- [Exercise prompt]:
Count the lines in the material below that contain the string "each", treating uppercase and lowercase as different. Reply with the number only.

☆ ☆ ☆

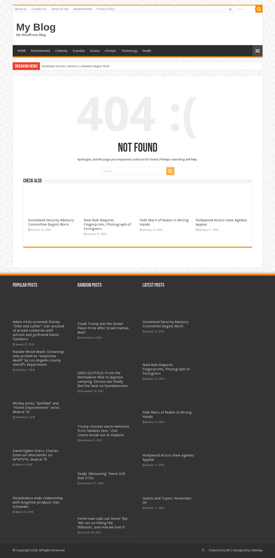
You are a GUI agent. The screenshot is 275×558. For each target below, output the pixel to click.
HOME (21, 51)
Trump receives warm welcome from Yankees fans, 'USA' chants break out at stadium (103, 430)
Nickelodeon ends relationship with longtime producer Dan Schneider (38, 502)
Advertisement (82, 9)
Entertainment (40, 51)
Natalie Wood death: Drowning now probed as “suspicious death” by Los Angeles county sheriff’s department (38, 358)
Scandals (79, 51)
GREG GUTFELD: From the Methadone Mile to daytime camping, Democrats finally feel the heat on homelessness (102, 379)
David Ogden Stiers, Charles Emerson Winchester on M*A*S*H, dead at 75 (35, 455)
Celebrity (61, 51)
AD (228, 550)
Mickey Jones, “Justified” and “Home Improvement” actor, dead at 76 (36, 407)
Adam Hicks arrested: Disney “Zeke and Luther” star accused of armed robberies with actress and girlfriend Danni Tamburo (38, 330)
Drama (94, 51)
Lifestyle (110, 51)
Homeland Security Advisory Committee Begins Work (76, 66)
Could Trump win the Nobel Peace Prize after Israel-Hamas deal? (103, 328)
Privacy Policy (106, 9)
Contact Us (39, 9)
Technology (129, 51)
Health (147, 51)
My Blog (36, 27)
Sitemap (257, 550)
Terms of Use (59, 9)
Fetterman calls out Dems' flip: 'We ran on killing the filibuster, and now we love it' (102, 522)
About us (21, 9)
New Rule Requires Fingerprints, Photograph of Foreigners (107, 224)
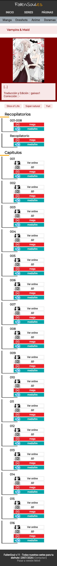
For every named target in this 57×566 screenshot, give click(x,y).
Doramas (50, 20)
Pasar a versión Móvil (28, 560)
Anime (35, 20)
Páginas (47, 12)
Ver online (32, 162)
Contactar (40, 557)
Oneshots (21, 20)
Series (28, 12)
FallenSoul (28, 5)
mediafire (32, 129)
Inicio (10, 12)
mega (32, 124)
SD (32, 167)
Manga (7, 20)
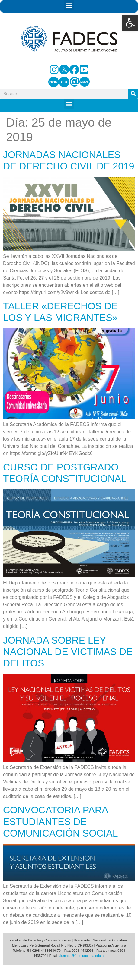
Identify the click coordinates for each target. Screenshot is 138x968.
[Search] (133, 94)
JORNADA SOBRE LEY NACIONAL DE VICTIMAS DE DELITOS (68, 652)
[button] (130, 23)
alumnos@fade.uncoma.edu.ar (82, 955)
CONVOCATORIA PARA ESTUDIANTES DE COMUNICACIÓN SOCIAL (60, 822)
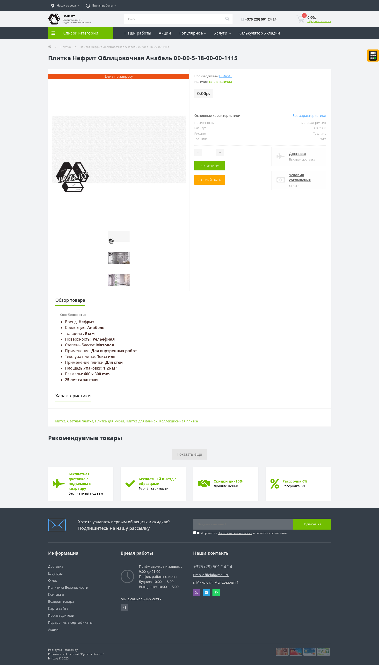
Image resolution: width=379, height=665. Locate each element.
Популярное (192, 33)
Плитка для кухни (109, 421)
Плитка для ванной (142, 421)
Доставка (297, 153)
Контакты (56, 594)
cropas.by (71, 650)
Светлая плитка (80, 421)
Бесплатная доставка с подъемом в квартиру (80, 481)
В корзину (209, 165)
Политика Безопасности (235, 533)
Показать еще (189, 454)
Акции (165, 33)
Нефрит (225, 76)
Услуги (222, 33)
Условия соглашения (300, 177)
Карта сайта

☆ ☆ ☆

- [Solution for this exercise]:
3